NAIROBI, May 22 (Reuters) The United Nations has received pledges to plant more than a billion trees in a drive to help fight climate change and poverty, it said.

Launched in November by Nobel laureate Wangari Maathai of Kenya at a major UN climate meeting in Kenya, the ''Billion Tree'' campaign aims to roll back deforestation that is a top contributor to carbon emissions blamed for global warming.

''People talk too much. We are no longer talking, we are working,'' Maathai told a news conference in her native Kenya yesterday.

''The challenge now is to tell the world to go dig holes and plant seedlings. I've no doubt we will achieve our goal.'' The United Nations says it checks all pledges are credible to make sure they are carried out. Its Web site www.unep.org/billiontreecampaign/ said 1.01 billion trees had been pledged, but only 13.95 million planted so far.

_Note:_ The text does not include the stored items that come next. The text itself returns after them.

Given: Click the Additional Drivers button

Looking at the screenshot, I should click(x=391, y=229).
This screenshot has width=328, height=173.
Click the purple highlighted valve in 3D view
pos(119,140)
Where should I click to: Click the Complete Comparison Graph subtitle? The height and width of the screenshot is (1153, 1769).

The pledges have come from companies and countries as well as individuals.

Maathai, 66, in 2004 became the first African woman and first ''green'' activist to win the Nobel Peace Prize.

The Nobel committee hailed the work of her Green Belt Movement -- which planted about 30 million trees in Africa -- as a step to help end poverty and avert conflicts over scarce's of natural resources.

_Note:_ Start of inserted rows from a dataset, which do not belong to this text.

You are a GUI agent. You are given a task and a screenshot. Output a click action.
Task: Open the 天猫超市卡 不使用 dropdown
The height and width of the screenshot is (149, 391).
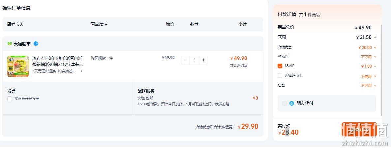click(368, 77)
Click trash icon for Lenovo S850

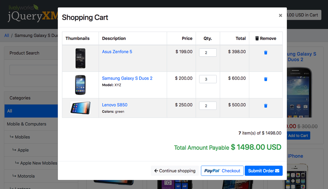(266, 106)
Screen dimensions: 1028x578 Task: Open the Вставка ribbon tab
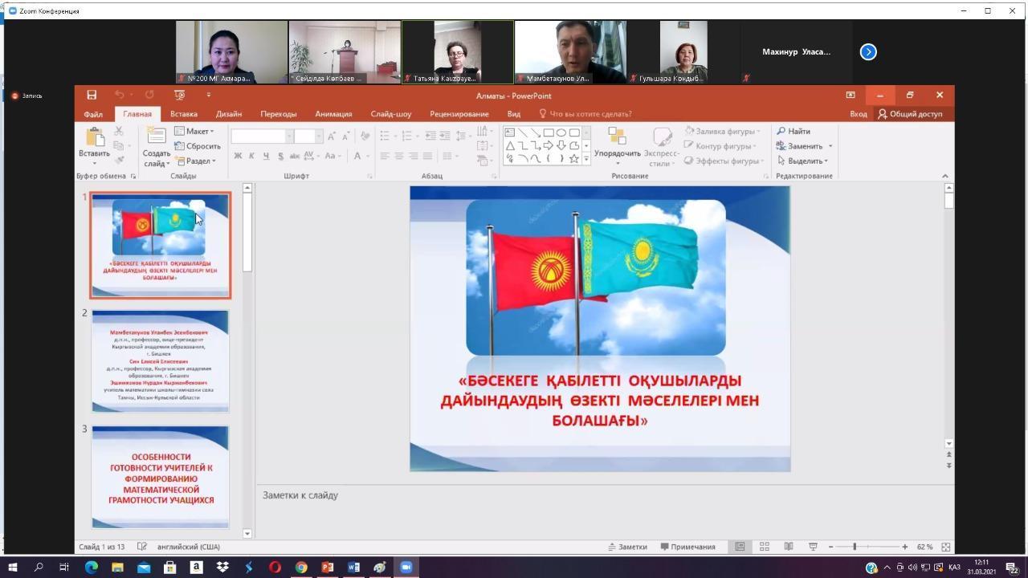183,114
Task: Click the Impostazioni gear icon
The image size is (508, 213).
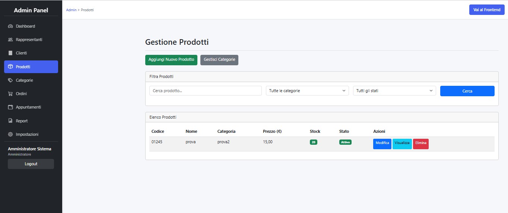Action: (10, 134)
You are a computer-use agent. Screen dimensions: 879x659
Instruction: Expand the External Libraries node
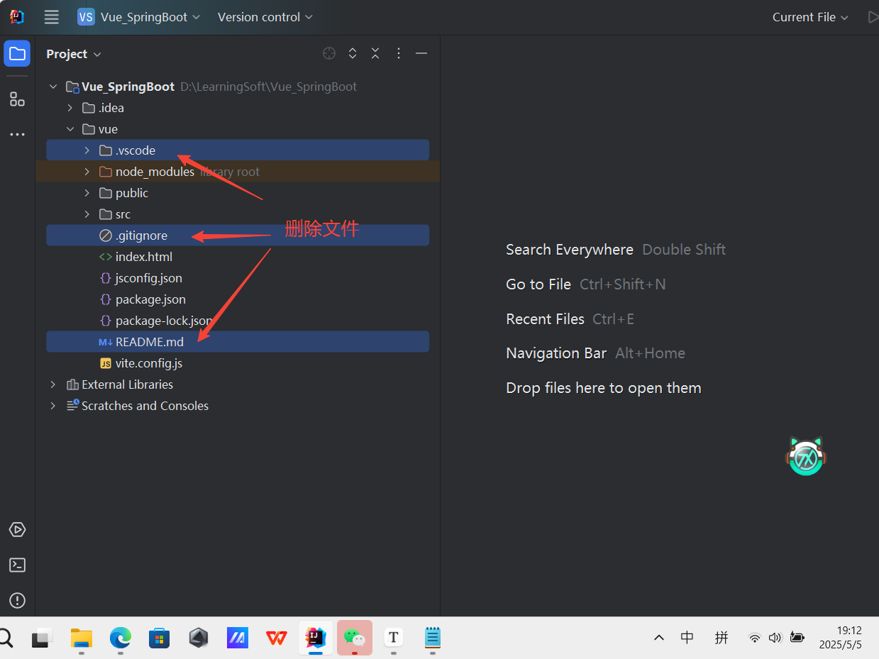(x=52, y=384)
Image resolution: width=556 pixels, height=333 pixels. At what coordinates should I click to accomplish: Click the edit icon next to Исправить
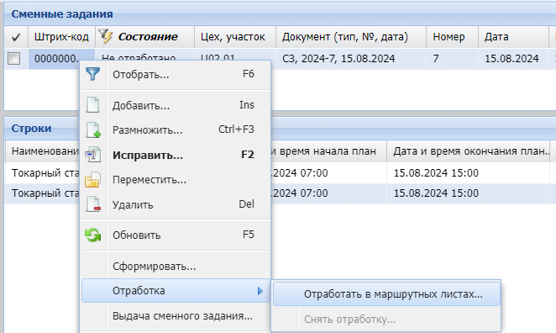pyautogui.click(x=93, y=155)
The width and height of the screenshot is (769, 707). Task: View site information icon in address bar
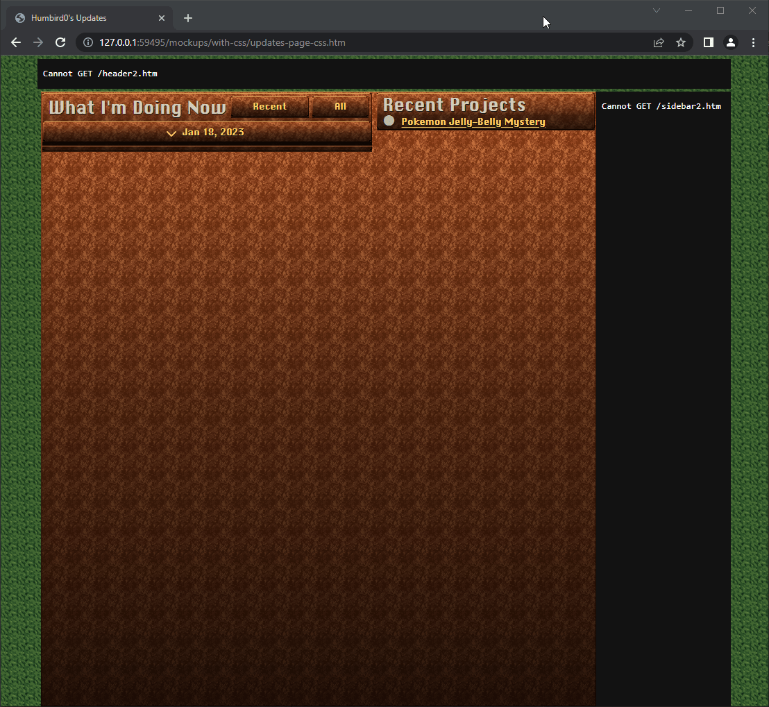coord(88,42)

Some 13 million hectares (32 million acres) of forest are cut down every year, mostly in Africa and South America.

The boss of the UN Environment Programme, Achim Steiner, said the speed the billion pledges came in was a remarkable demonstration of people's willingness to act on climate change.

''It is a billion statements by people across this planet saying time has run out for debating about whether to do something,'' Steiner told reporters.

Ethiopia on Tuesday said it planned to plant 60 million trees this year at a cost of 8.1 million dollar as part of its millennium celebration. Ethiopia will celebrate its millennium on September 11, owing to its adherence to the Gregorian calendar.

Forest cover in the Horn of Africa country stands at around 4 per cent at the last estimate taken in 2000, down from 35 per cent in the early 20th century.